De toon van waarschuwing en medelijden, waarop hij dit zeide, en de geheele afwezigheid van eenig teeken van gevoeligheid over mijn heftige uitdrukkingen, boezemden mij een vreemdsoortig ontzag in, en ik volgde hem uit het vertrek met een zonderling mengsel van gewaarwordingen. Hij ging voor, twee trappen op en toen nog een kortere, die ons bracht op een belvedère boven op het huis.
— "Wees zoo goed rond te zien," zeide hij toen wij boven waren, "en zeg mij of dit het Boston van de negentiende eeuw is."
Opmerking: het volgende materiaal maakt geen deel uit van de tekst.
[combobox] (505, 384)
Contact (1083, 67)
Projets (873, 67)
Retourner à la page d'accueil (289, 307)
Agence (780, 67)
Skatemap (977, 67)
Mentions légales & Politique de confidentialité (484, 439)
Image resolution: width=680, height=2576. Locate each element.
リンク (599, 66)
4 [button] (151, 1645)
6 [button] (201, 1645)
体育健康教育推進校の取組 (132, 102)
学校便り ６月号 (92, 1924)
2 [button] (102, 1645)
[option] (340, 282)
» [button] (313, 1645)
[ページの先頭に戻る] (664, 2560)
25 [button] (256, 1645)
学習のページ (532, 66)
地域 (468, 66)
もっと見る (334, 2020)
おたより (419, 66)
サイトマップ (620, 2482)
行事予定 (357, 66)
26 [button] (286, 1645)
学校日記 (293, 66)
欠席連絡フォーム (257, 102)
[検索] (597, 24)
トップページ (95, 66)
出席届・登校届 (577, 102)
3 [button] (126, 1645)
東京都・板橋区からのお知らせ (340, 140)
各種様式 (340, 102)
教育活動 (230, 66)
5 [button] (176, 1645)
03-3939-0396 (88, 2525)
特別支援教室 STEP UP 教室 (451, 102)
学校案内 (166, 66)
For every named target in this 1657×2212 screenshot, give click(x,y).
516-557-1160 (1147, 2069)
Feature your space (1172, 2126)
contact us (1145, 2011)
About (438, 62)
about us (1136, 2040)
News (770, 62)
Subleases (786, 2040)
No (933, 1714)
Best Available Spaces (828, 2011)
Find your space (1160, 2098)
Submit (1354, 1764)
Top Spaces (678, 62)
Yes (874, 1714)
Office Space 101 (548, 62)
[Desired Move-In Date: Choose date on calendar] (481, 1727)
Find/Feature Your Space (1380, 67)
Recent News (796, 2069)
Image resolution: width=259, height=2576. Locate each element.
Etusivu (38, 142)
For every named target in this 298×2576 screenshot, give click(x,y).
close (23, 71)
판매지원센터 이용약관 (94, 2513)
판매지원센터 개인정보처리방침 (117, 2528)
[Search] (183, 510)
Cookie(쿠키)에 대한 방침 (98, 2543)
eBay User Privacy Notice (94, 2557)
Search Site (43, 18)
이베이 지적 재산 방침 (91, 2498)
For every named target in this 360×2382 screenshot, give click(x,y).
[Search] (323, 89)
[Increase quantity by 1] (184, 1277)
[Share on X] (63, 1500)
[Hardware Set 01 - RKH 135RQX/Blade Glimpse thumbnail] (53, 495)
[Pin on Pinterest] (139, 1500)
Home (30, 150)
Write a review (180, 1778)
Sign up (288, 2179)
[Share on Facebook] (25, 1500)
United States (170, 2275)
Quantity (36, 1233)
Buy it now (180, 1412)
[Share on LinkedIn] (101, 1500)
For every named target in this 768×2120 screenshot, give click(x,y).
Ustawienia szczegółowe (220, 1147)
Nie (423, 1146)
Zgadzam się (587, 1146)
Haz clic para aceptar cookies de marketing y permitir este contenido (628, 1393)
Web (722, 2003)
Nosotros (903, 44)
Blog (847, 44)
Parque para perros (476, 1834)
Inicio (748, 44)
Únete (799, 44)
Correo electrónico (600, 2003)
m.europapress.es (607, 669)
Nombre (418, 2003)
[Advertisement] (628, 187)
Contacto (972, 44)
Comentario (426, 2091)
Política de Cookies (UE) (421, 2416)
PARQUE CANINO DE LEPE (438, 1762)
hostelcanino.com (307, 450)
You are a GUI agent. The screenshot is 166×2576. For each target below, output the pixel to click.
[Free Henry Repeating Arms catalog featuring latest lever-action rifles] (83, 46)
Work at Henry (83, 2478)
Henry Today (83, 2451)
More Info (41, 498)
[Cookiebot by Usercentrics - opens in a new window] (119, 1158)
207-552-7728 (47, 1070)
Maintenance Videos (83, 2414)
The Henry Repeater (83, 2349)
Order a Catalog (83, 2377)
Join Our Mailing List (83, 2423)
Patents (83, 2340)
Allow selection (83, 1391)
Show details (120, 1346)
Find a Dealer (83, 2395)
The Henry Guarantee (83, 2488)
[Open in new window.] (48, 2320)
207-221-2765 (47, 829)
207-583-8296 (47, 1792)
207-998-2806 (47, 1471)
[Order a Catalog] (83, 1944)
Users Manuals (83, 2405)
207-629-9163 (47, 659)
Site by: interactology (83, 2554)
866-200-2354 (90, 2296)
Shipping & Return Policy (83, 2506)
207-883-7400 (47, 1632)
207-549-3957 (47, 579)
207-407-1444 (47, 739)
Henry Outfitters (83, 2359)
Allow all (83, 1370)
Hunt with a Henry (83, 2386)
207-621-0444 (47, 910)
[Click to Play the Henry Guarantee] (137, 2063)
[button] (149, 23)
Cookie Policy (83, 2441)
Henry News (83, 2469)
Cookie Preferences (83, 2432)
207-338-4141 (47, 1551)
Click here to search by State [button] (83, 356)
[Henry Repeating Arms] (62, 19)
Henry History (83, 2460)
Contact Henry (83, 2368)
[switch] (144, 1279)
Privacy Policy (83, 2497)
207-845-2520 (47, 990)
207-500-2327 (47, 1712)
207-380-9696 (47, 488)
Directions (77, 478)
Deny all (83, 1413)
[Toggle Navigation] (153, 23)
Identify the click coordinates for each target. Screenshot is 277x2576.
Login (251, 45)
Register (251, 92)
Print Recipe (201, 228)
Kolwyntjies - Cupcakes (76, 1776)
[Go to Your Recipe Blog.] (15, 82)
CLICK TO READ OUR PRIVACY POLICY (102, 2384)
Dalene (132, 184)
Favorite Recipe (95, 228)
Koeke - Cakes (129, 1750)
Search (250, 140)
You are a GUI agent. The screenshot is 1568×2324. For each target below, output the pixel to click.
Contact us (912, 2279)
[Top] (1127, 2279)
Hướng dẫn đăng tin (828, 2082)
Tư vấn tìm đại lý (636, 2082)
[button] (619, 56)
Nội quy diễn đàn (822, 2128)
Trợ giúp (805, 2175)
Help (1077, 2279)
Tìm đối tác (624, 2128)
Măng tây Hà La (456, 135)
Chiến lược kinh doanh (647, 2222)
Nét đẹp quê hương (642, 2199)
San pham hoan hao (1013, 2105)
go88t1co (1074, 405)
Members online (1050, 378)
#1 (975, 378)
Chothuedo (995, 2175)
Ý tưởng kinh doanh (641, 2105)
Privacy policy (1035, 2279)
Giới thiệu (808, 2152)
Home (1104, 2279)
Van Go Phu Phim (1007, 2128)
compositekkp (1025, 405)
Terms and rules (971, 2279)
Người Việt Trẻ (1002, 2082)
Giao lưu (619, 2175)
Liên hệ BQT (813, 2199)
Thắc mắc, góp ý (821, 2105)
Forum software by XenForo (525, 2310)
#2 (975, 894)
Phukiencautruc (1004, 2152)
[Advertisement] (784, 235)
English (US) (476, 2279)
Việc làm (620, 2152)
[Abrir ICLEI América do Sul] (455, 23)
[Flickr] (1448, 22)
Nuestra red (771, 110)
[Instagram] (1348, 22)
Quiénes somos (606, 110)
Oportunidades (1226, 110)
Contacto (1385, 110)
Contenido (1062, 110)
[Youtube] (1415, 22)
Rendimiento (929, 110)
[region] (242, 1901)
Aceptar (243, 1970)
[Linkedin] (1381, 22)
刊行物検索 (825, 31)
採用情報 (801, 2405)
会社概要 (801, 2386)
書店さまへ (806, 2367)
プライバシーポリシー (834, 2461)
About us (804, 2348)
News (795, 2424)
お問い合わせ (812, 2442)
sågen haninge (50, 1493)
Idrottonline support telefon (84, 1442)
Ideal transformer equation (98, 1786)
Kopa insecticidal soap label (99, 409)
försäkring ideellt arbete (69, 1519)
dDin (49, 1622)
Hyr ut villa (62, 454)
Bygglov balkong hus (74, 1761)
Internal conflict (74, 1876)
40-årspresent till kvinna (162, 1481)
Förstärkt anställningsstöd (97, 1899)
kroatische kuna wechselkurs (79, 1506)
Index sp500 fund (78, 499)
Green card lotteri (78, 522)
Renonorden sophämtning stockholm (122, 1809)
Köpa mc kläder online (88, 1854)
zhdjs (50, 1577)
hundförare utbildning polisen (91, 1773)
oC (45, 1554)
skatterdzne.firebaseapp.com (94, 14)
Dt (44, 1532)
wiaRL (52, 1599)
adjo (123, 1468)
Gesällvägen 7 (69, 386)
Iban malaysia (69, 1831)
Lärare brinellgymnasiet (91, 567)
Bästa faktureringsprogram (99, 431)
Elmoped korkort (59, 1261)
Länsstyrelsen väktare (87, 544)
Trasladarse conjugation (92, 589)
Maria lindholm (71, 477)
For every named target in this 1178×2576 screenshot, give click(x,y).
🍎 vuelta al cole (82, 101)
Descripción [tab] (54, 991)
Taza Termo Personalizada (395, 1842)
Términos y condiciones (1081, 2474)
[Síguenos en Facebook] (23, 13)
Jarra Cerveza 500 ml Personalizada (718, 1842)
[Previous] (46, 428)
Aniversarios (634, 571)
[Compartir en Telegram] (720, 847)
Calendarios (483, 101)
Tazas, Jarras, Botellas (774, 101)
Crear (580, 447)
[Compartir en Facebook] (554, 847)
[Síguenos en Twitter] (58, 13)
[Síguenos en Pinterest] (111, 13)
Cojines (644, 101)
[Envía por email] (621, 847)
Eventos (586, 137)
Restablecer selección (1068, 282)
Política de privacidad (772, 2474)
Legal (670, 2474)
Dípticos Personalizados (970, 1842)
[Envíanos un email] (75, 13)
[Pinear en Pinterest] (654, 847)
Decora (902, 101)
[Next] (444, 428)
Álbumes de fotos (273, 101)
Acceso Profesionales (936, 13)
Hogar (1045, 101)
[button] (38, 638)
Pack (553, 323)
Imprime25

[ 28 ]Aan mijn voeten lag een groote stad. Mijlen ver strekten zich breede straten, overschaduwd door boomen en omzoomd met fraaie gebouwen, meestal niet in lange reeksen maar in grootere of kleinere groepen, in alle richtingen uit. Elk gedeelte bevatte groote open pleinen met vele boomen, waartusschen standbeelden schitterden en fonteinen in de late najaarszon. Openbare gebouwen van reusachtige afmetingen en een grootsche bouworde, zonder voorbeeld in mijn tijd, verhieven hunne statige lijnen aan alle kanten. Zekerlijk had ik nooit deze stad gezien of eene andere dergelijke. Eindelijk zag ik westwaarts. Dat blauwe lint, naar de ondergaande zon leidend, was immers de bochtige Charles? Ik keek naar het oosten; de haven van Boston strekte zich uit tusschen zijne hoofden, ik miste geen enkel van de groene eilandjes.
Toen wist ik dat ik de waarheid vernomen had over het wonderbaarlijke geval dat mij gebeurd was.